> Stated exercise
Reproduce the items from the line containing "Viewport: 1864px width, 904px height." down to the line containing "the 複合店 tag", keeping both of those lines. Leave the pictures out of your answer.

> Materials provided
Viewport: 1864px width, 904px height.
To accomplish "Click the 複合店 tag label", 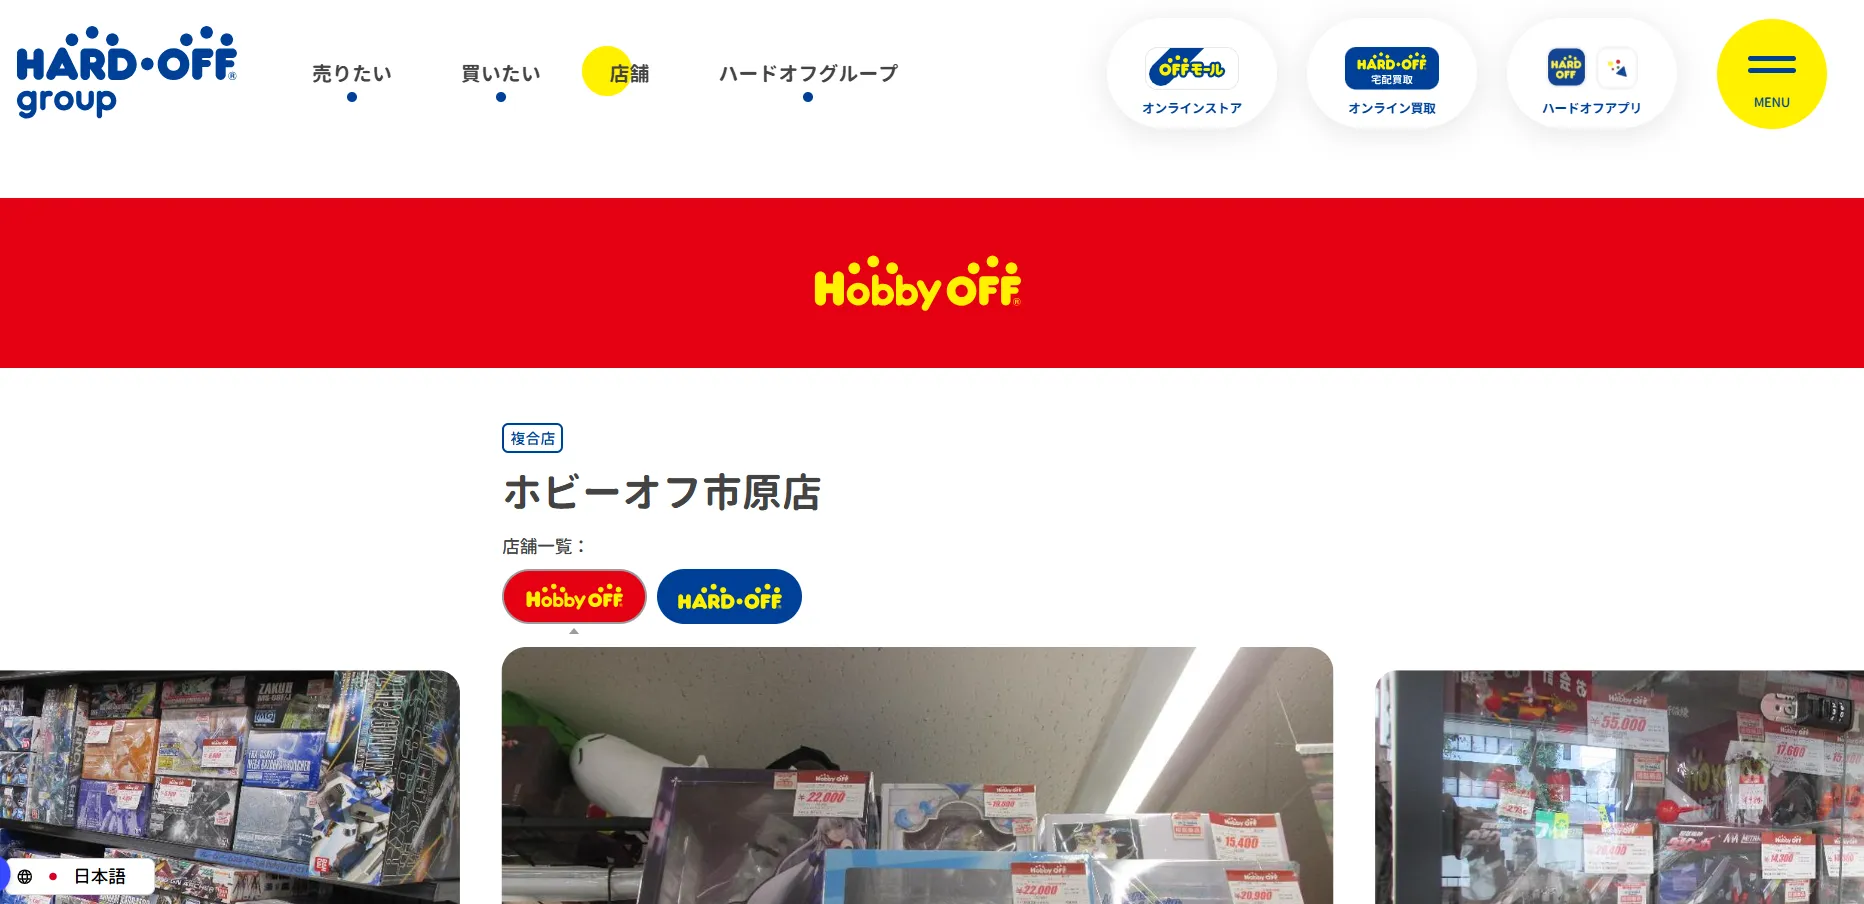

---

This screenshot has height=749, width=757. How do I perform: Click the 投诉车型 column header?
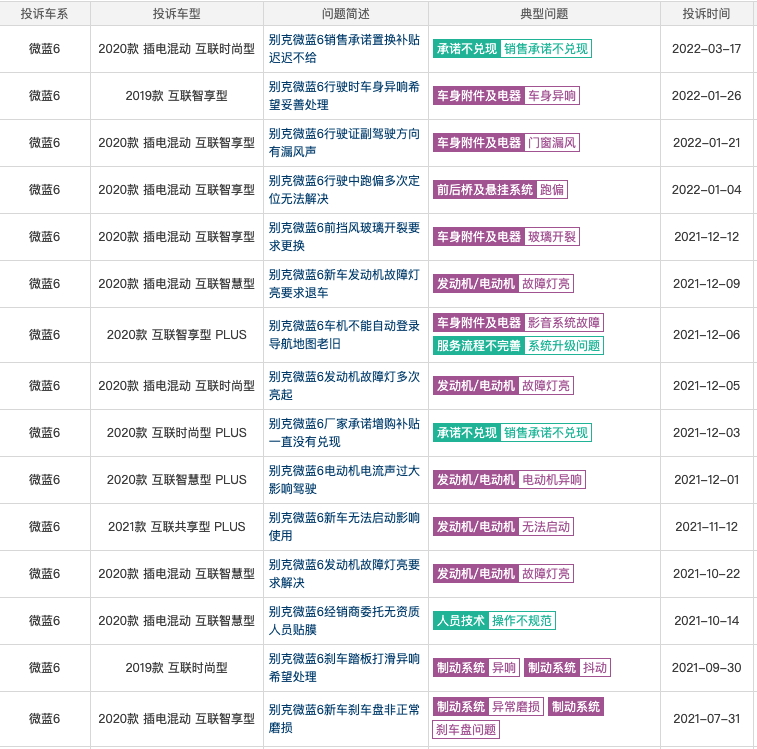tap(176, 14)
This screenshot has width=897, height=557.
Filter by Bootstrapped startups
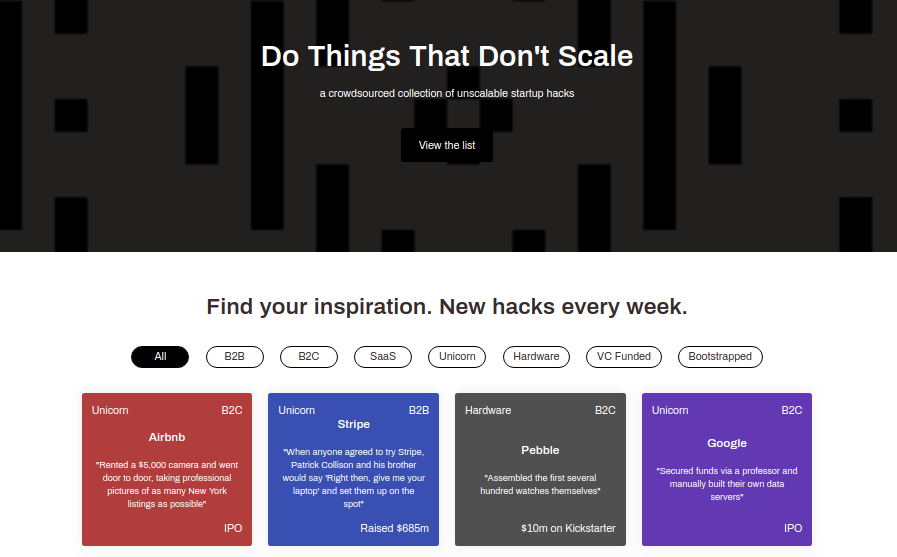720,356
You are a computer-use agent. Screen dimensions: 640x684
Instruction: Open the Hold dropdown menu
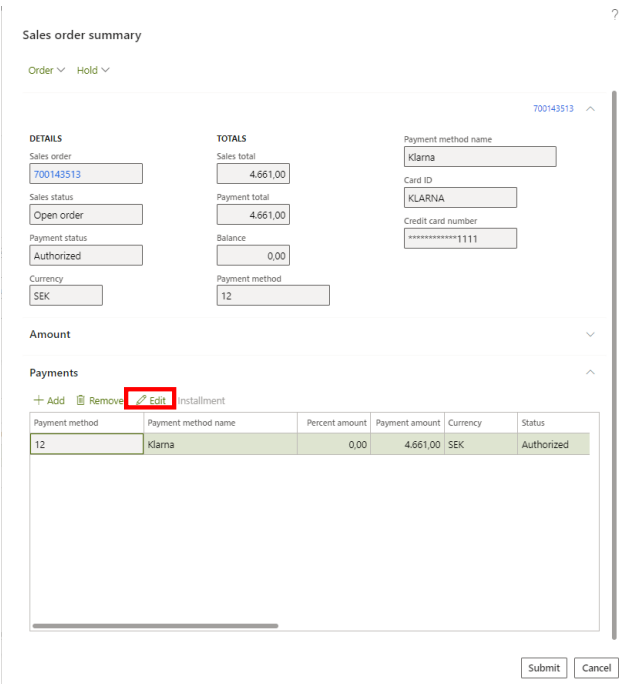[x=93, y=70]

> Solution to this exercise
Viewport: 1864px width, 904px height.
To accomplish "Click the 複合店 tag label", 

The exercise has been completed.